KELOWNA, B.C. – Dr. Charles Webb, a Vancouver family physician, captured the attention of med students as he shared his life both in and out of the office through his career in medicine.
His experiences balancing career and life were meant to help dozens of UBC Okanagan medical students focus their career choice before graduation.
“What we want is the students to be able to make up their mind as to what best fulfills their destiny in terms of dreams and aspirations, as in what medicine will mean to them through all their lives,” said Dr. Webb.
The event, organized by the B.C. Medical Association, was a also meant to help students find mentors.
“I’ve been able to ask questions regarding their lifestyle, regarding what they like, what they dislike about their job and just get some practical career advice that you don’t often get when you’re in the clinic,” said UBCO student Hannah Duyvewaardt.

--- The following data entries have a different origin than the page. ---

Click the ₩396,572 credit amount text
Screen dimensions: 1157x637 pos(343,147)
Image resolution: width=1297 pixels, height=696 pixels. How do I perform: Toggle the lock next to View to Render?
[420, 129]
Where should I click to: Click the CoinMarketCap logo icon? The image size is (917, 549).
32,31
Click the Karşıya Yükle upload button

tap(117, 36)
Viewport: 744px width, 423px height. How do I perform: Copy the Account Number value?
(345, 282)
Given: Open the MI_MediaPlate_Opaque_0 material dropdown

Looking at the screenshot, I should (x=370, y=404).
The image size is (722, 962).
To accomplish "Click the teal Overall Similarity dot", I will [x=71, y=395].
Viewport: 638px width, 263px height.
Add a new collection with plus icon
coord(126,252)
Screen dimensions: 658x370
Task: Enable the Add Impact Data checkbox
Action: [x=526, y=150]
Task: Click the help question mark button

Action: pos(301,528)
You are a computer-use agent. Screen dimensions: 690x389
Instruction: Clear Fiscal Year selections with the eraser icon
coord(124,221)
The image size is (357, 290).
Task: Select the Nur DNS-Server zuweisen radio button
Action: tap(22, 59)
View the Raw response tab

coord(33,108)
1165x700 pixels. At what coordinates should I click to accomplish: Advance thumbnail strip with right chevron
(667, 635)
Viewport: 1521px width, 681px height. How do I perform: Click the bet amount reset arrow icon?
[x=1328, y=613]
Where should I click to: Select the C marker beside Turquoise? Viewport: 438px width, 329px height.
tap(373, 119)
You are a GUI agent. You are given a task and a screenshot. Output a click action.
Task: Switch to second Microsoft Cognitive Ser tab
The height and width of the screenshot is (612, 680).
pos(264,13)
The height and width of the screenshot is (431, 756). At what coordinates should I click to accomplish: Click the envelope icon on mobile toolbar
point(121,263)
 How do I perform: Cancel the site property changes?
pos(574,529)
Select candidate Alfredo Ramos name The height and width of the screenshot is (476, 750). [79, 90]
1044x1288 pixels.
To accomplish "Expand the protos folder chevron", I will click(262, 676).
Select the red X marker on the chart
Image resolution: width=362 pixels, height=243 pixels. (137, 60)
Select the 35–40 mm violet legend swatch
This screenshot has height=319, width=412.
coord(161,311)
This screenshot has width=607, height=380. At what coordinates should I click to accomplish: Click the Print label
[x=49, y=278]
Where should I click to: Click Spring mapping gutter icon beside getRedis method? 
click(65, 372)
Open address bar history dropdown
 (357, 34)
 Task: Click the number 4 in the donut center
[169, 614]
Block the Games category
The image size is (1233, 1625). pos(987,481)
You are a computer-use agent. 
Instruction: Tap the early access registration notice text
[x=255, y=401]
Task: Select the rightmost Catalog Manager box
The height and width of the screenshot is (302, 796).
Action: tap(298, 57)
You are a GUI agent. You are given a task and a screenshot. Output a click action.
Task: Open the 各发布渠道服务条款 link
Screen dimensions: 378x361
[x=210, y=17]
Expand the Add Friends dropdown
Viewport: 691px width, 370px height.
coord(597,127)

Duyvewaardt changed her mind during the event says she’s now leaning toward family medicine. She believes other students felt more focused as well.
“They’ve been really yearning for an opportunity like this to talk to different specialist and get that kind of information,” said Duyvewaardt. “We are in a smaller community and we haven’t had access to different specialties at this point. So I think they’re really enjoying it.”
“The students bring a wonderful fresh perspective, they’re innovative, they’ve got fabulous new ideas,” said Dr. Webb of the evening’s exchanges.
Dr. Webb hopes students also look to specialty medicine and practices in rural communities. He sees a need for more doctors in primary care in the future and was able to communicate that to the next generation of doctors.
“I think there’s going to be a tremendous opportunity for many of these students,” said Dr. Webb.
Other doctors at the event said they would have also benefited from career speed-dating.
“Having this type of event might make it clearer a little earlier,” said Dr. Jared Baylis, a second year resident in the Kelowna General Hospital emergency ward. “If I had this, emergency medicine might have been on the forefront a little sooner.”
“People are wanting a good work/life balance,” said Dr. Baylis. “We’re all hard workers. We’re all really wanting to put our time into our career and work hard but people want balance. And they want to not burn out.”